Rifling through the pockets of a pair of jeans on the floor, the girl produces a Blackberry mobile phone displaying Ricky Nixon's image and name._

Whats your thoughts on the latest AFL scandal?


----------



## Wysiwyg (22 February 2011)

Why do you believe it is a scandal?


----------



## youngone (22 February 2011)

Wysiwyg said:


> Why do you believe it is a scandal?




Because i dont want to believe that this 17 years old girl, can actually, pulled off a M15 mission impossible.


----------



## GumbyLearner (22 February 2011)

You might want to change your avatar Youngone.

At least get a photo shoot in the dark before Ricky & Co and/or underage chick put their hooks into you. The Federal & Victorian Governments are watching and are fully aware of the United Nations Human Rights of Childrens Charter Rights. They care.


----------



## joea (22 February 2011)

youngone said:


> Because i dont want to believe that this 17 years old girl, can actually, pulled off a M15 mission impossible.




This young girl has a plan.
It is to extort money from football players and management.
She is living in a hotel room paid by the club.
As far as I can see, the only thing Nixon has done wrong( if we can believe him) is
to go to the room and supply liquor to a minor.

This is a very strange "going on", as the young girl continues to be a news item.
I am undecided if she needs help, or is mature beyond her age.

But I believe it will not go away without a payout.
Cheers


----------



## sammy84 (22 February 2011)

joea said:


> This young girl has a plan.
> It is to extort money from football players and management.
> She is living in a hotel room paid by the club.
> As far as I can see, the only thing Nixon has done wrong( if we can believe him) is
> to go to the room and supply liquor to a minor.




The video shows him in his underwear on her bed.
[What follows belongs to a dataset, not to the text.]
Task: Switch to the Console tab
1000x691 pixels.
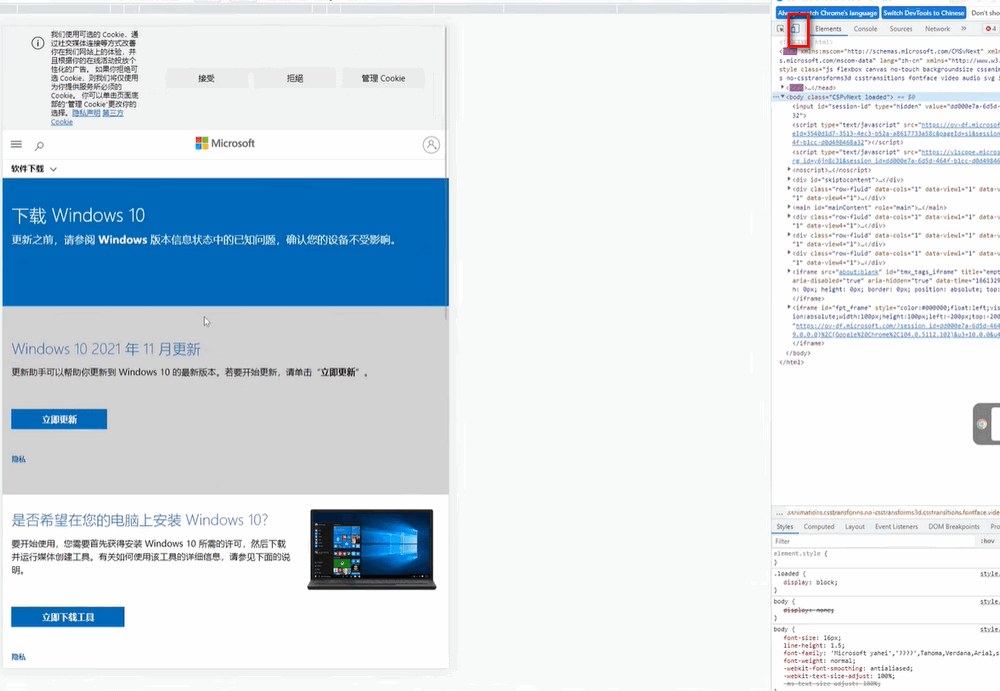Action: (865, 29)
He's an idiot.


----------



## youngone (22 February 2011)

joea said:


> This young girl has a plan.
> It is to extort money from football players and management.
> She is living in a hotel room paid by the club.
> As far as I can see, the only thing Nixon has done wrong( if we can believe him) is
> ...




UPDATE- Ricky Nixon's has apparently left the country -Sunrise

As much as i like to believe his side of the story, his face says it all during the weekends interview. The facts are starting to weigh-in.

We all know what type of girl she is, no doubt, but what type of a man is Rick Nixon? 
AFL will never be the same.


----------



## awg (22 February 2011)

it isnt usually illegal to have sex with a 17 year old girl.
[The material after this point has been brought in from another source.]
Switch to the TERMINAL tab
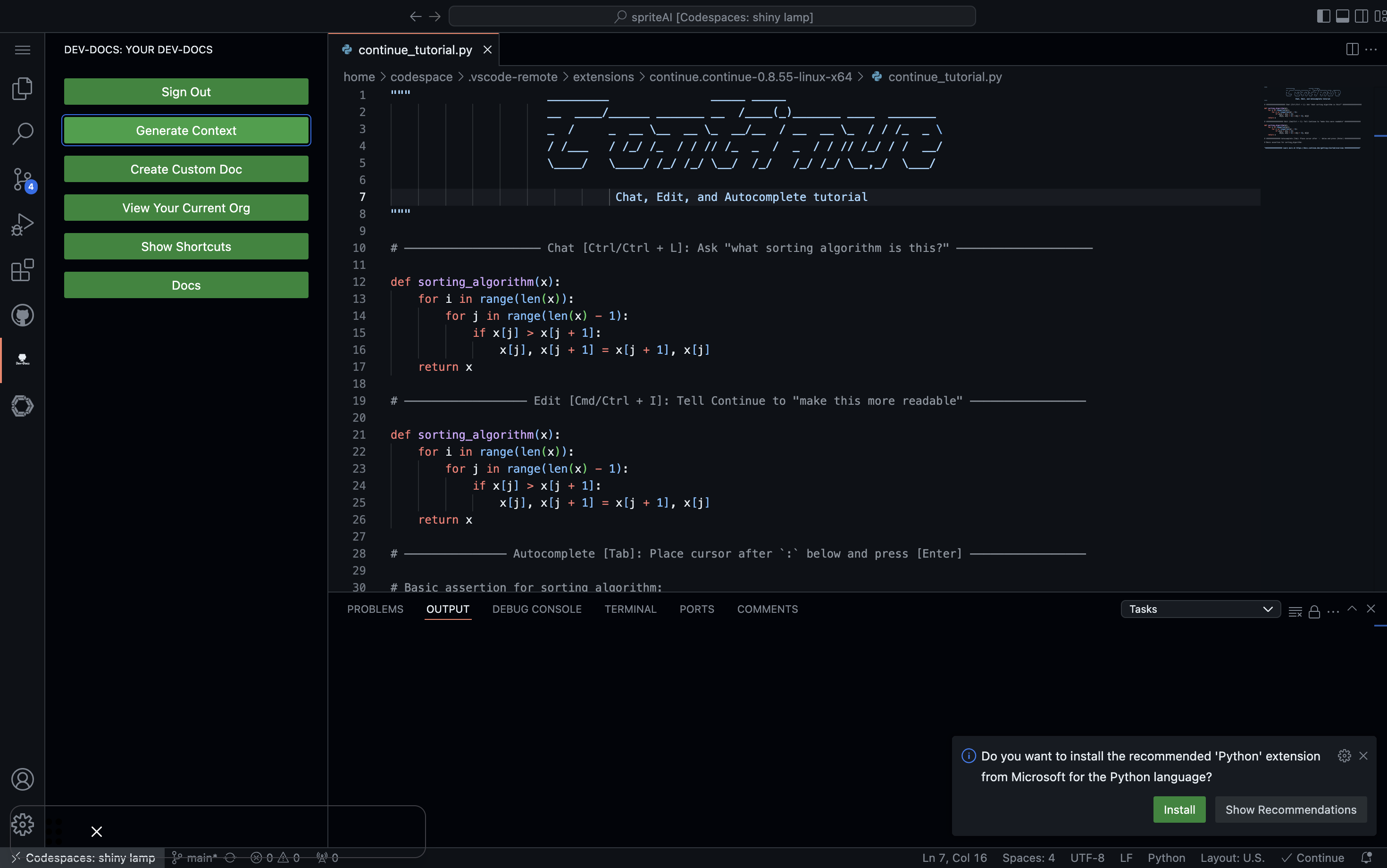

it is illegal to give her alcohol...lol

Mr Nixon would be in a world of hurt right now because Mrs Nixon would be ballistic

I dont think legally his livelyhood should be taken away on the back of this.

Now I will re-iterate what I said before, and stand by.

grab your DSMIV, go to the section on personality disorder.

estimates vary but approx 3-5% of people suffer from various aspects of this affliction

 *in females, common manifestations are promiscuous, manipulative, criminal behaviour and attention seeking.

As we all were 17 at one time, I am sure we can all recall young ladies who engaged in this behaviour, and had a four-letter description that starts with s...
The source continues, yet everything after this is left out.